L’outil d’intelligence artificielle développé par le COlab, basé sur l’apprentissage profond, devrait permettre de prévoir les zones exactes de gels en analysant divers paramètres. « Actuellement, le modèle donne des prédictions environ 24 heures à l’avance et il semble avoir un beau taux de succès », mentionne-t-il. 

Le projet est rendu à l’étape d’être testé sur le terrain par la Bleuetière 2000. « Une fois qu’ils nous ont déposé le rapport, c’est à nous de prendre le relais. Le COlab nous explique comment l’utiliser, ils nous offrent un grand support, mais c’est vraiment à nous de l’essayer maintenant. »

Samuel Côté affirme qu’il s’agit d’une première expérience en matière de virage 4.0, mais probablement pas le dernier. « Nous avons pris conscience des programmes et des aides financières qui existent. Nous avons plusieurs idées qui nous trottent dans la tête. Par exemple, nous aimerions adapter des arracheuses de mauvaises herbes ou avoir des robots pour conduire les tracteurs », précise-t-il. Dans ce domaine, l’entreprise a d’ailleurs déjà fait un pas vers l’automatisation, puisque ses tracteurs utilisent des systèmes de guidage. Les opérateurs n’ont ainsi qu’à s’assurer que tout se passe bien et à retourner le véhicule au bout du champ.

Avant-gardistes

La Bleuetière 2000 n’est qu’un exemple de ce que le virage numérique peut accomplir en agriculture. Du côté des fermes bovines, on retrouve aussi toutes sortes d’outils, comme une louve pour l’allaitement des veaux, des robots de traite, des systèmes automatisés pour l’alimentation des animaux ou des robots aspirateurs de fumier.

Selon Stéphanie Claveau, biologiste et directrice en production animale et fourragère chez Agrinova, les producteurs laitiers régionaux sont d’ailleurs très proactifs en matière de technologies. « Ils sont très avancés, même avant-gardistes, même si nos fermes ne sont généralement pas très grosses en termes de taille. Nous avons des groupes d’innovation dans la région et les agriculteurs participants sont très dynamiques, ils essaient plusieurs choses. Ce sont des gens allumés et innovateurs », affirme-t-elle. 

Faire les bons choix

Avec l’émergence de plusieurs nouvelles technologies, il peut toutefois être difficile de s’y retrouver pour les fermes qui souhaitent se moderniser. « Ça n’arrête pas de sortir. Dans la dernière décennie, c’est fou le nombre de nouveaux outils qui sont lancés. Ça devient compliqué de savoir ce qui peut vraiment aider le producteur. Ce sont de gros investissements, donc il faut que ça soit fonctionnel et que ça améliore leur travail aussi », précise Mme Claveau.

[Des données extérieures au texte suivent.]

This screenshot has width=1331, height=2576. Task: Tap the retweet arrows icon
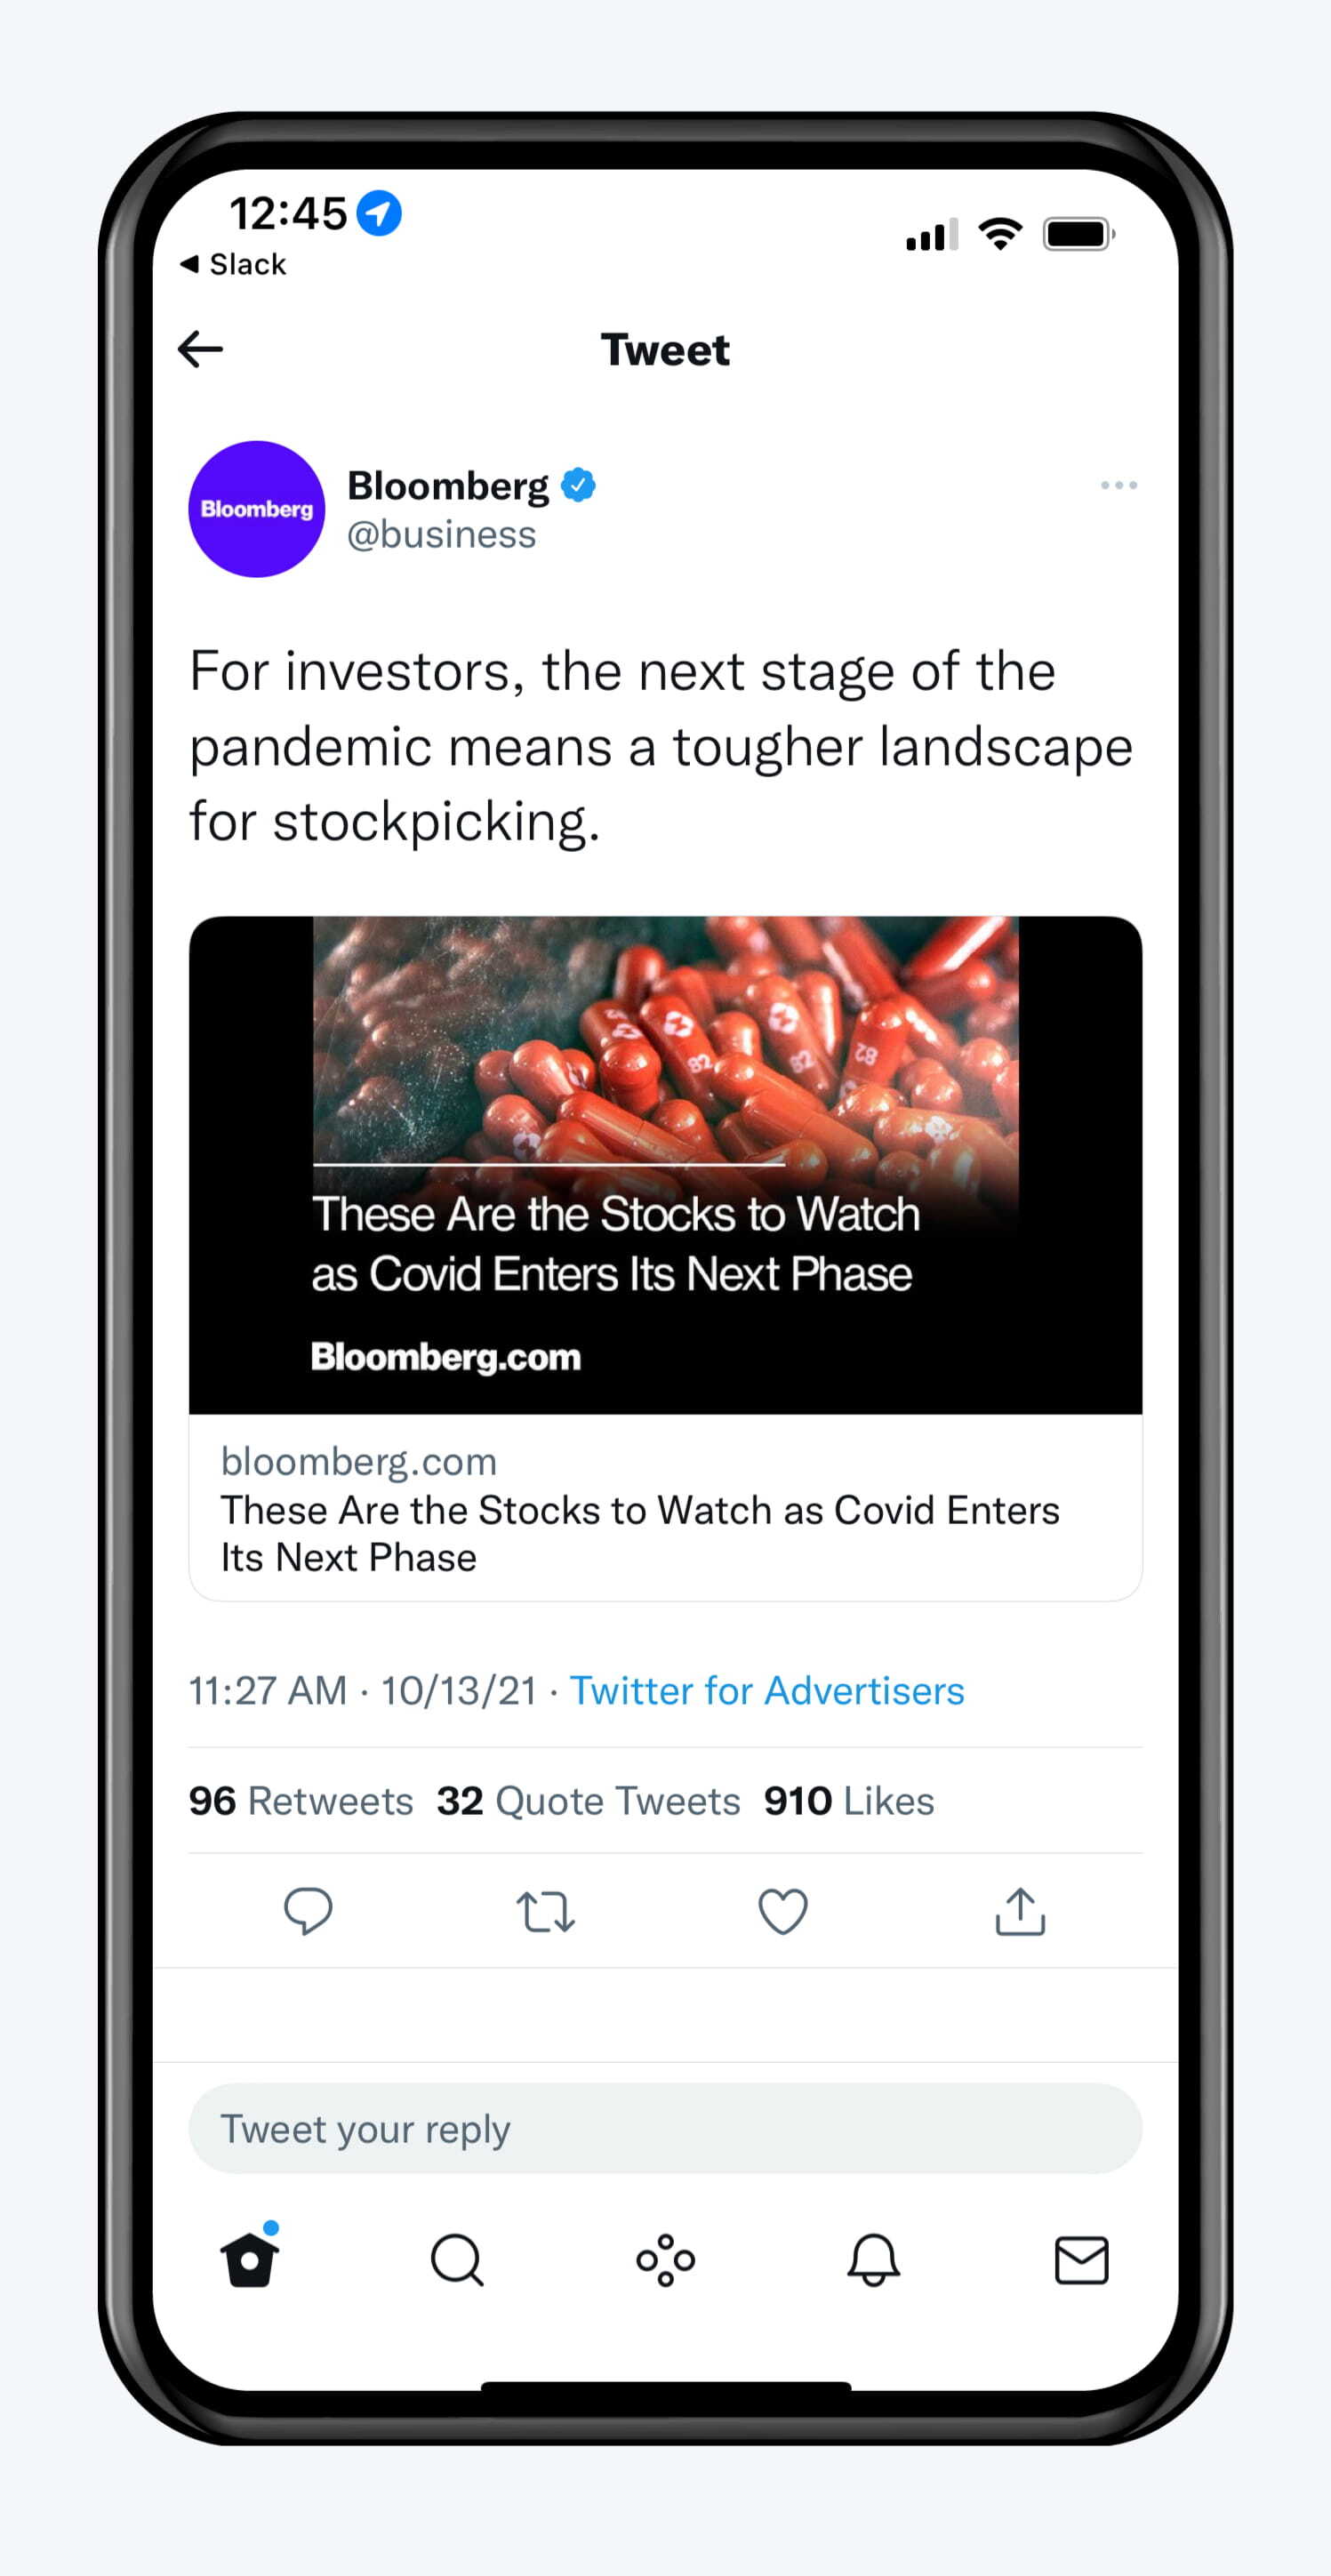pos(545,1911)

C’est pourquoi le centre collégial de transfert de technologie (CCTT) en agriculture du Collège d’Alma, Agrinova, s’est associé au COlab. Le projet des deux centres est d’analyser ces technologies pour permettre aux producteurs de faire les bons choix. « Nous rencontrons des agriculteurs, principalement des fermes laitières, qui sont passés à de nouvelles technologies. Le COlab va évaluer le niveau technologique de ces entreprises. De notre côté, nous allons analyser la technologie. Nous voulons savoir si elle répond bien aux besoins des producteurs, si ça les aide, de quelle façon cela a transformé leur travail, si le confort des animaux ou de l’humain est amélioré, etc. »

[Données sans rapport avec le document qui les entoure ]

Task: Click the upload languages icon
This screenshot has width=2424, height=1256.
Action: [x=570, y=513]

Rassembler les informations

Les producteurs ne sont pas toujours au courant des dernières technologies. Cela fait en sorte que lorsqu’ils veulent se moderniser, ils vont voir ce qui existe et ils vont rencontrer des vendeurs qui font la promotion de leurs produits. « Ça devient difficile de faire la part des choses et de savoir si, une fois implantée sur leur ferme, ça sera vraiment l’outil qui sera bénéfique pour eux. […] C’est pour ça qu’on veut aller voir pour eux chez des entreprises qui ont fait l’acquisition d’une technologie et rassembler l’information », estime Mme Claveau. 

Cette information sera regroupée sur des fiches simples et conviviales pour chaque technologie. Celles-ci seront rendues disponibles pour les agriculteurs, en plus d’être présentées à différents colloques et événements. Une douzaine de fermes collaborent déjà au projet.